Responsabilités politiques
Signe de la tension autour du sujet, la conférence de presse du gouverneur Greg Abbott, un républicain, a été interrompue par son opposant Beto O’Rourke, qui l’a accusé d’avoir sa part de «responsabilité».
«Vous dites que cela n’était pas prévisible, c’était complètement prévisible à partir du moment où vous avez décidé de ne rien faire», a déclaré cette figure du parti démocrate au Texas.
Le président Joe Biden a annoncé mercredi qu’il se rendrait dans cet État avec son épouse «dans les prochains jours».
La veille, il avait livré une allocution émue depuis la Maison Blanche, appelant à «transformer la douleur en action».
«Quand, pour l’amour de Dieu, allons-nous affronter le lobby des armes?», avait-il lancé, se disant «écœuré et fatigué» face à la litanie des fusillades en milieu scolaire.

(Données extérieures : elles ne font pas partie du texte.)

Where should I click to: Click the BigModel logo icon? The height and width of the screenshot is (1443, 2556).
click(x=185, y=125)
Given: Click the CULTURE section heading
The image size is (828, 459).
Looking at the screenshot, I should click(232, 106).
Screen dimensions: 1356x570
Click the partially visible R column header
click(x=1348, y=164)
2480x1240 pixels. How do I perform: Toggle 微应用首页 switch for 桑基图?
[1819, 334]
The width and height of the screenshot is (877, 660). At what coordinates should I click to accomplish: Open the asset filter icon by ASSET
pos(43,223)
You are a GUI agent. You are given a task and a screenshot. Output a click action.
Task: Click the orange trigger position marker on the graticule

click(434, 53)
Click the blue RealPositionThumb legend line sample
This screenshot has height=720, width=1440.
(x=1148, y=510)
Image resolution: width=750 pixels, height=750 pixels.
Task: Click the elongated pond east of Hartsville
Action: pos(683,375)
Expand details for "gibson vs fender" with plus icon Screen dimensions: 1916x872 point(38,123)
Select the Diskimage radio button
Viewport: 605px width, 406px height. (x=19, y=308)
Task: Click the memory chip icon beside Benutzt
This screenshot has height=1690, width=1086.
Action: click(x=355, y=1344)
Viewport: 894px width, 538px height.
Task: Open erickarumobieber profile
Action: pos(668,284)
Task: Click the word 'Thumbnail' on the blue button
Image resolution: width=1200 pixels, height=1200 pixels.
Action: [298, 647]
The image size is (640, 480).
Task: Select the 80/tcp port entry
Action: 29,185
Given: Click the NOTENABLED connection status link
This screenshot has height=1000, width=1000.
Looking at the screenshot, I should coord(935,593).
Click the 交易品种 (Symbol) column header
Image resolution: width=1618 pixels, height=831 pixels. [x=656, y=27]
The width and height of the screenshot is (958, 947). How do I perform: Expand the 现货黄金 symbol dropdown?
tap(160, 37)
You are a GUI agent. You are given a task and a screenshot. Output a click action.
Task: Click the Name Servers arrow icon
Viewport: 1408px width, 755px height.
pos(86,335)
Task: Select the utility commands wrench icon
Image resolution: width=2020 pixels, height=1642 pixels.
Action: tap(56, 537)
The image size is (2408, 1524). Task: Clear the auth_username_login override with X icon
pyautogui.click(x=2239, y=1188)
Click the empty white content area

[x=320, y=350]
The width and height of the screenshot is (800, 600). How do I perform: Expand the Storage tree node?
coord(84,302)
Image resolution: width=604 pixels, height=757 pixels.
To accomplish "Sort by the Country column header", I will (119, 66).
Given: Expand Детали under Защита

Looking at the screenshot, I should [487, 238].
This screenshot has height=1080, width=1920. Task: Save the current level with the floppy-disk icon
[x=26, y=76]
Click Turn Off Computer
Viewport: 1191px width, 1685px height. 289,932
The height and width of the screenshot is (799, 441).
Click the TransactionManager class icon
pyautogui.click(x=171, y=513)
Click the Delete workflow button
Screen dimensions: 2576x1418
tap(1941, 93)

Le puissant lobby pro-armes, la NRA, s’est dédouané mercredi de toute responsabilité, dénonçant «l’acte d’un criminel isolé et dérangé».
«Je considère que cette personne était le mal absolu», a déclaré pour sa part M. Abbott, exprimant une position courante chez les républicains américains, à savoir que l’accès illimité aux armes n’est pas en cause dans l’épidémie de violence qui frappe le pays.
Il s’agit d’une des pires tueries de ces dernières années aux États-Unis.
Le jeune meurtrier, de nationalité américaine, s’était tout récemment acheté deux fusils d’assaut et 375 cartouches, juste après son 18e anniversaire.
Le fusil AR-15, arme extrêmement létale, est funestement connu pour avoir déjà été utilisé dans d’autres fusillades aux lourds bilans, comme la tuerie en 2018 dans un lycée de Parkland en Floride, qui avait fait 17 morts, dont une majorité d’adolescents.
Un ancien ami du tireur, Santos Valdez, a confié au Washington Post que Salvador Ramos avait été harcelé enfant à cause d’un défaut d’élocution, et qu’il s’était un jour entaillé le visage «juste pour s’amuser».